Gazettabyte

Start-up Habana Labs has developed a chip architecture that promises to speed up the execution of machine-learning tasks.

The Israeli start-up came out of secrecy in September to announce two artificial intelligence (AI) processor chips. One, dubbed Gaudi, is designed to tackle the training of large-scale neural networks. The chip will be available in 2019.

Eitan MedinaGoya, the start-up’s second device, is an inference processor that implements the optimised, trained neural network.

The Goya chip is already in prospective customers’ labs undergoing evaluation, says Eitan Medina, Habana’s chief business officer.

Habana has just raised $75 million in a second round of funding, led by Intel Capital. Overall, the start-up has raised a total of $120 million in funding.

Deep learning

Deep learning in a key approach used to perform machine learning. To perform deep learning, use is made of an artificial neural network with many hidden layers. A hidden layer is a layer of nodes found between the neural network’s input and output layers.

To benefit from deep learning, the neural network must first be trained with representative data. This is an iterative and computationally-demanding process.

The computing resources used to train the largest AI jobs has been doubled every 3.5 months since 2012

Once trained, a neural network is ready to analyse data. Common examples where trained neural networks are used include image classification and for autonomous vehicles.

Source: Habana Labs

Two types of silicon are used for deep learning: general-purpose server CPUs such as from Intel and graphics processing units (GPUs) from the likes of Nvidia.

Most of the growth has been in the training of neural networks and this is where Nvidia has done very well. Nvidia has a run rate close to $3 billion just building chips to do the training of neural networks, says Karl Freund, senior analyst, HPC and deep learning at Moor Insights & Strategy. “They own that market.”

Now custom AI processors are emerging from companies such as Habana that are looking to take business from Nvidia and exploit the emerging market for inference chips.

“Use of neural networks outside of the Super Seven [hyperscalers] is still a nascent market but it could be potentially a $20 billion market in the next 10 years,” says Freund. “Unlike in training where you have a very strong incumbent, in inference - which could be a potentially larger market - there is no incumbent.”

This is where many new chip entrants are focussed. After all, it is a lot easier to go after an emerging market than to displace a strong competitor such as Nvidia, says Freund, who adds that Nvidia has its own inference hardware but it is suited to solving really difficult problems such as autonomous vehicles.

“For any new processor architecture to have any justification, it needs to be significantly better than previous ones,” says Medina.

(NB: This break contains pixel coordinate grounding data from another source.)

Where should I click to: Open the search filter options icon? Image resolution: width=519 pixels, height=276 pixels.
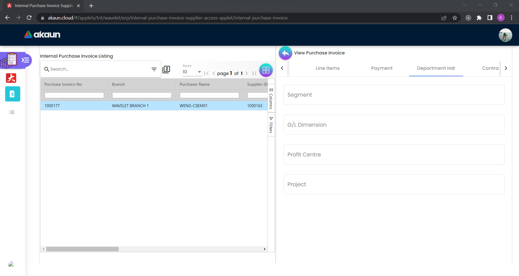coord(154,70)
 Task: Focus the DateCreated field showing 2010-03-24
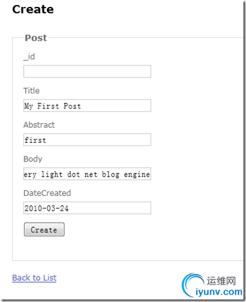(x=87, y=208)
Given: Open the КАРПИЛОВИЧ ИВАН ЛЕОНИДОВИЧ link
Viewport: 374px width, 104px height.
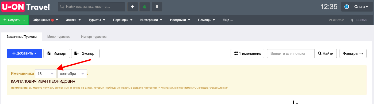Looking at the screenshot, I should click(43, 81).
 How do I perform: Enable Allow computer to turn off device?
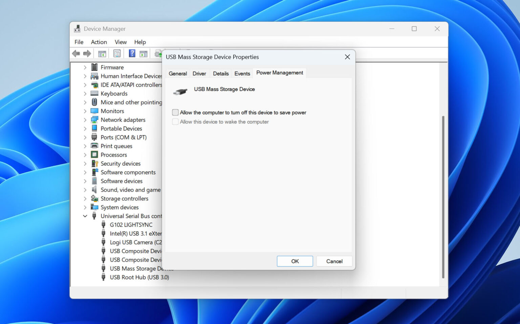(x=175, y=112)
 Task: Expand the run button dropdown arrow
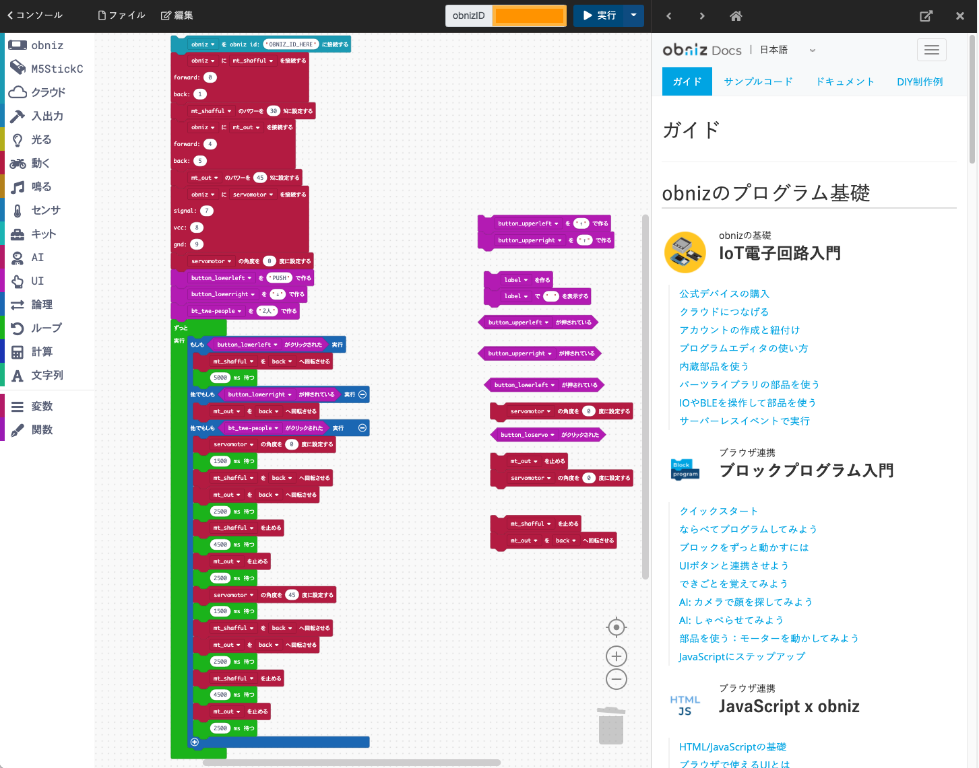633,15
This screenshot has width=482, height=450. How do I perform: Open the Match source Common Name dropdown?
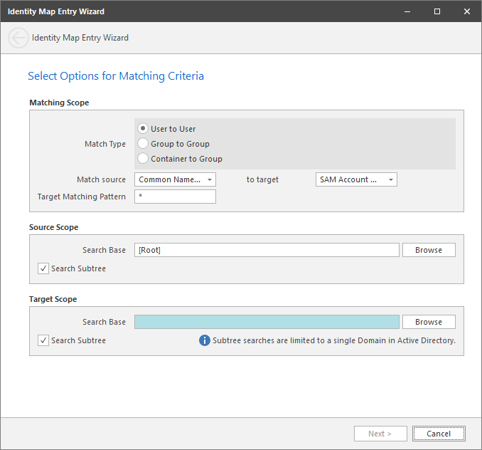175,179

Habana cites the ResNet-50 image classification algorithm to highlight its silicon’s merits. ResNet-50 refers to a 50-layer neural network that makes use of a technique called residual learning that improves the efficacy of image classification.

Habana’s Goya HL-1000 processor can classify 15,000 images-per-second using ResNet-50 while Nvidia’s V100 GPU classifies 2,657and Intel’s dual-socket Platinum 8180 CPU achieves 1225 images-per-second.

“What we have architected is fundamentally better than CPUs and GPUs in terms of processing performance and the processing-power factor,” says Medina.

“Habana appears to be one of the first start-ups to bring an AI accelerator to the market, that is, to actually deliver a product for sale,” says Linley Gwennap, president and principal analyst of The Linley Group.

Both Habana and start-up Graphcore expect to have final products for sale this year, he says, while Wave Computing, another start-up, expects to enter production early next year.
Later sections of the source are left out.